Oleg Vladimirovich Lebedev (Russian: Олег Владимирович Лебедев; born on 21 March 1964) is a Kazakh-born Russian politician who had been a member of parliament of the State Duma of the 5th and 6th convocations.

==Biography==

Oleg Lebedev was born on 21 March 1964 in Rudny, Kazakhstan, and raised in Partenit, Crimea. In 1981, he received his secondary education at the Frunze village school of Alushta, after which he entered the Kharkiv Higher Military Aviation School of Radio Electronics named after the Lenin Komsomol of Ukraine, which he graduated in 1985. In 1986 he took part in the Soviet–Afghan War. There, while moving on the route from Kabul to Ghazni, the convoy, which was accompanied by Lebedev, came under fire. Two vehicles were hit. Having destroyed the machine-gun crew, it was possible to withdraw the convoy from the shelling. For these actions, Lebedev was subsequently awarded a combat award of the Order of the Red Star.

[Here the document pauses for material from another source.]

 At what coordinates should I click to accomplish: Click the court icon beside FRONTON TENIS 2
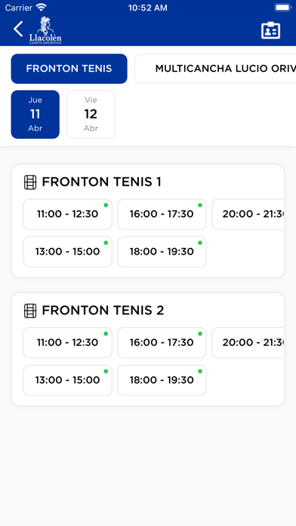tap(30, 311)
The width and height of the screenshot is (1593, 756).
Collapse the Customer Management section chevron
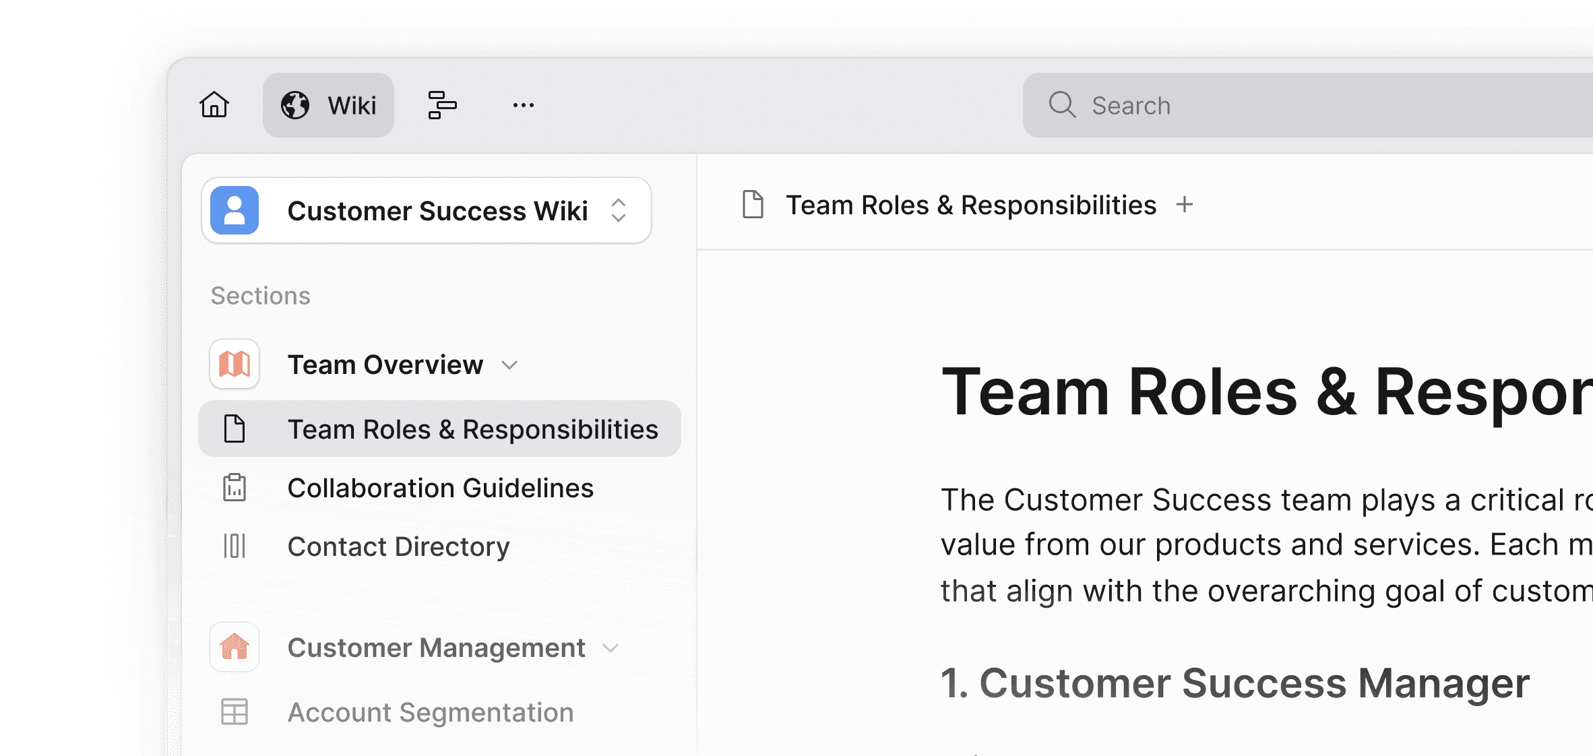click(611, 648)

In 1996, he founded The Generation charitable foundation, whose activities were aimed at the development of education, sports and health care. The Foundation collaborated with the Moscow Scientific Center for Cardiovascular Surgery named after V.I. Bakulev, and raised funds for complex heart surgeries for children. In addition, the foundation has established a literary prize for young authors - "Debut". He was the general director of the fund until 2007, until he went into politics, after which he headed the board of trustees for a long time.

In 2003, he graduated from the Russia Academy of Civil Service. Lebedev was elected to the State Duma in 2007 and 2011. He was the first deputy of the Duma Committee on CIS affairs, Eurasian integration and relations with compatriots. As a member of the State Duma, he has authored 73 bills, some of which became federal laws, including changes concerning the regulation of the wine industry.

In 2012, he graduated from the All-Russian Academy of Foreign Trade. He has now returned to Crimea and lives in his father's house. He is a leading researcher at the Institute of Economics and Management at the Crimean Federal University.

He is sanctioned by the United Kingdom from 12 September 2014 in relation to Russia's activities in Crimea.